Although the overall improvement in discrimination of our biomarker-enhanced model was statistically significant, the incremental clinical value was limited. Given the poor predictive performance of the POAF Score alone (C-index 0.600), we anticipated that adding biomarkers would yield a more substantial improvement rather than a limited increase to 0.633. To further explore this, we repeated the analysis with the POAF Score penalized, allowing us to assess whether biomarkers had a stronger association with the outcome than clinical variables. Interestingly, even in this setting, the clinical predictors remained part of the final model, underscoring their robust predictive value despite the availability of a wide range of biomarker data. One might question the utility of a clinical prediction model with moderate performance. However, when used for risk stratification of prophylactic treatment for POAF our model could prevent unnecessary treatment in 18% of patients, compared with a treat-all strategy. Moreover, no clearly superior predictive models are currently available.

The limited addition in value resulting from the use of preoperative biomarkers in our model may be explained by the timing and context in which they were measured. Although biologically plausible, a single preoperative measurement may not adequately capture the dynamic, multifactorial processes that leads to POAF. Inflammatory and cardiac stress responses evolve rapidly during and after surgery, and preoperative biomarkers may not fully reflect the critical changes that precede the onset of POAF. Surgical trauma, extracorporeal circulation, fluid shifts, and temperature fluctuations likely contribute substantially to POAF by provoking inflammatory and autonomic responses [8,9]. Similarly, postoperative variables including blood loss, systemic inflammation, and haemodynamic instability are not captured in preoperative models, yet may carry significant predictive weight. This is supported by our finding that POAF development was most common on postoperative days 2 and 3. Incorporating postoperative biomarker measurements may therefore offer greater predictive value and enable earlier, more individualized clinical decision-making.

Future research is crucial to improve POAF prediction, given its impact on outcomes after cardiac surgery.
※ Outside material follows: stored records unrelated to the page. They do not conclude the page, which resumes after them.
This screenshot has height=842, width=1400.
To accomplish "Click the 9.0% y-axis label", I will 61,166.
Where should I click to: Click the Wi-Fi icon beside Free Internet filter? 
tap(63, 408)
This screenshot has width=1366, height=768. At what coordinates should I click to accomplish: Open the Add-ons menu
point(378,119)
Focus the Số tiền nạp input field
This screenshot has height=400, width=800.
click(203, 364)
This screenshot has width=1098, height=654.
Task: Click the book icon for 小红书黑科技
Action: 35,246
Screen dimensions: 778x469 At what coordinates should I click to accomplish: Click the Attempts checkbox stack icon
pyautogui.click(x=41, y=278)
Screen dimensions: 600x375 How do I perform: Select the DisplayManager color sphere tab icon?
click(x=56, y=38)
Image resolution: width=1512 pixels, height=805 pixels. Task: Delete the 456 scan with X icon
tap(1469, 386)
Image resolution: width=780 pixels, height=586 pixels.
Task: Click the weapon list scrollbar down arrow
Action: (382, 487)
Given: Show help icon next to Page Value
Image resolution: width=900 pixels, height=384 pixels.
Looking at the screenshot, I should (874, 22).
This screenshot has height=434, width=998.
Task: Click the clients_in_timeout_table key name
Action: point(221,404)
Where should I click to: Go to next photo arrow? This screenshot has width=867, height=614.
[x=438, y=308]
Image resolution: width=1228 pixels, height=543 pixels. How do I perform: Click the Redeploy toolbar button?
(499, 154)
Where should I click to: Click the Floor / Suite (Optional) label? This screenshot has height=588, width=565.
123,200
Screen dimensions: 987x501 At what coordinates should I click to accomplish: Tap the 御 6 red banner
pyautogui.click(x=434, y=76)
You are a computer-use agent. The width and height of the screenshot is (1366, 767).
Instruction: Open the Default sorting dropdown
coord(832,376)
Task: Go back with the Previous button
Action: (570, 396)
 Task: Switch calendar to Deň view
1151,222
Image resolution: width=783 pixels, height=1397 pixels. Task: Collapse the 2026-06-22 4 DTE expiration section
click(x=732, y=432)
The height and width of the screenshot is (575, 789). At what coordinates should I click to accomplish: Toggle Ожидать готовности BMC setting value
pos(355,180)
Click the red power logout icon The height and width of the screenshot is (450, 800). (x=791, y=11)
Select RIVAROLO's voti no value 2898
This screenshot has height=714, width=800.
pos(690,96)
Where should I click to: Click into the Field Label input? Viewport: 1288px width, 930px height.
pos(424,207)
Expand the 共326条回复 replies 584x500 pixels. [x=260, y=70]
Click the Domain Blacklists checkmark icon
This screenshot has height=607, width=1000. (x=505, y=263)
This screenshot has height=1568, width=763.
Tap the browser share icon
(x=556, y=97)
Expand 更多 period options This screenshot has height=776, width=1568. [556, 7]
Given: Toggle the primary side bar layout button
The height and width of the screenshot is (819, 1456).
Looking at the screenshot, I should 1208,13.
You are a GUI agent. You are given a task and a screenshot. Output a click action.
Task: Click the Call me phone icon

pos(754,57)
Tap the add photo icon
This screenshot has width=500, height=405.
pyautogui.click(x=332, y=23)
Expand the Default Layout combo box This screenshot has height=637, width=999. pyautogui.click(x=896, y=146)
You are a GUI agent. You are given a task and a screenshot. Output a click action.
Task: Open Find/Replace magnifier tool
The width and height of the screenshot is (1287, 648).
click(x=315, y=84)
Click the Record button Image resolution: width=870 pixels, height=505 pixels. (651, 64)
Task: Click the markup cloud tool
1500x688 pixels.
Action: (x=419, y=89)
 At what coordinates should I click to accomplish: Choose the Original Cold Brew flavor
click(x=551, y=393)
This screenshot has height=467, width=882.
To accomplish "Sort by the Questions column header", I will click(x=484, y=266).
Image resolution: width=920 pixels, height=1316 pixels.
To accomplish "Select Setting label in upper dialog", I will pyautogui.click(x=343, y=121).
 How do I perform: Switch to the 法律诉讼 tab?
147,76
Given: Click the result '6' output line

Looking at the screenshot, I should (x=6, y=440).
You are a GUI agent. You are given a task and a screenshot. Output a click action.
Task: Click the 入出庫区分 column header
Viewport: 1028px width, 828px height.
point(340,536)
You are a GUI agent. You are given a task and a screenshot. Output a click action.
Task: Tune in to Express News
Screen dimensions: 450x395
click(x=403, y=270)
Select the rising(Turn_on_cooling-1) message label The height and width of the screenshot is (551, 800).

Our findings suggest that preoperative biomarkers alone offer limited added value, likely due to the dynamic nature of POAF development. Future studies should explore the role of intra- and postoperative biomarkers to better reflect real-time pathophysiological changes. Advanced modelling approaches, including machine learning, may further enhance individualized risk stratification.

It is important to acknowledge several limitations. First, our biomarker-enhanced model was developed within a single study cohort without external validation. Second, biomarkers were collected after induction of anaesthesia, which may restrict generalisation to earlier preoperative settings. Third, dynamic intra- and postoperative factors were not included. Nevertheless, the strengths of this study include its prospective, multicentre design, systematic biomarker selection based on POAF pathophysiology and use of penalised regression techniques to reduce overfitting.

In conclusion, our findings demonstrate that adding pathophysiological biomarkers modestly improves preoperative risk stratification for POAF after cardiac surgery, with limited clinical benefit.